Background
RDNA4 (gfx1200+) introduces the global_load_tr_b128 / global_load_tr_b64 ISA
instructions that load 8 contiguous N-direction elements per lane and perform a
hardware 8×8 wave-level cross-lane transpose in a single operation. For BF16/F16
matmuls where the B matrix is stored in row-major order (N-innermost) but the MMA
intrinsic expects K-innermost register layout, this instruction replaces a
buffer_load + shared memory transpose with a single global load, saving LDS
bandwidth and reducing barrier pressure.
The MLIR amdgpu.global_transpose_load op and its lowering to ROCDL intrinsics
were upstreamed in LLVM: llvm/llvm-project#195287. This issue tracks the IREE-side
work to enable this instruction end-to-end through the GPU codegen pipeline.
Planned PR Sequence
The work is structured bottom-up so each PR is independently reviewable and testable.
PR 1 — Teach ROCDLPrefetchSharedMemoryCopy to recognize amdgpu.global_transpose_load
The software-pipelining pass that hoists global memory reads for double-buffering
currently only recognizes vector.transfer_read as a global read root. Extend it
to also treat amdgpu::GlobalTransposeLoadOp as a pipeable global memory read so
that future PRs get prefetching for free.
Scope:
ROCDLPrefetchSharedMemoryCopy.cpp: extend analyzeIfOp and
identifyRootOperations to handle GlobalTransposeLoadOp
- Test: lit test showing a kernel with
amdgpu.global_transpose_load gets
double-buffered the same way a transfer_read kernel does
PR 2 — Pattern match vector.transfer_read + vector.transpose → amdgpu.global_transpose_load
Add a pattern to ROCDLLoadToTransposeLoad that matches a vector<1x8xT>
transfer_read from flat global memory followed by a [1,0] transpose and replaces
it with amdgpu.global_transpose_load plus a corrected contiguous write to the
shared memory allocation.
The corrected write indices use K-inner addressing:
N_new = N_base + K_single % N, K_new = (K_single / N) * N
so the 8 lanes write a contiguous K-direction slice rather than a strided N slice.
Scope:
ROCDLLoadToTransposeLoad.cpp: new rewrite pattern, gated on gfx1200+
Passes.cpp: enable the pass for RDNA4 targets in addition to the existing gfx950 path
- Test: lit test showing the
transfer_read + transpose chain is replaced with
global_load_tr_b128 and the write indices are correct
PR 3 — New UseGlobalTransposeLoad promotion attribute and specialized operand promotion
Introduce IREEGPU_UseGlobalTransposeLoad attr implementing both
IREEGPU_PromotionAttr and IREECodegen_LoweringConfigAttrInterface.

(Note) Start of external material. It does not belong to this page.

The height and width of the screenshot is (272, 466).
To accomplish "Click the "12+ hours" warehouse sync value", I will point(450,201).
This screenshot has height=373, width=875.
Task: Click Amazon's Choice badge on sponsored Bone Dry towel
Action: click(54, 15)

Extend GPUPromoteMatmulOperands with a specialized promotion path that:
- Strips
amdgpu.fat_raw_buffer_cast to expose a flat global pointer
- Creates a
linalg.generic copy with K-inner thread mapping (tile [N=8, K=1],
K→lane) so the 8×8 wave transpose semantics are correct
- Tags the copy with
UseGlobalTransposeLoadAttr as its lowering config
Scope:
IREEGPUAttrs.td/.cpp: new attr, getStaticTilingLevelSizes returns {8, 1}
DerivedConfigUtils.h/.cpp: globalTransposeLoadTileSizes
GPUPromoteMatmulOperands.cpp: transposePromoteOperand, dispatch from
promoteOperand when attr is UseGlobalTransposeLoadAttr
- Test: lit test showing the promoted copy has the correct K-inner indexing maps
and lowering config
PR 4 — Enable UseGlobalTransposeLoad in kernel config and ConfigUtils
Wire the new promotion attr into the kernel configuration path:
ConfigUtils.cpp: supportsGlobalTransposeLoad lambda (accepts f16, bf16, i16,
i8, fp8 variants); isRDNA4 check selects UseGlobalTransposeLoadAttr for the
RHS when !transposedRhs, for the LHS when transposedLhs; gated on a new
useGlobalTransposeLoad bool parameter (default false)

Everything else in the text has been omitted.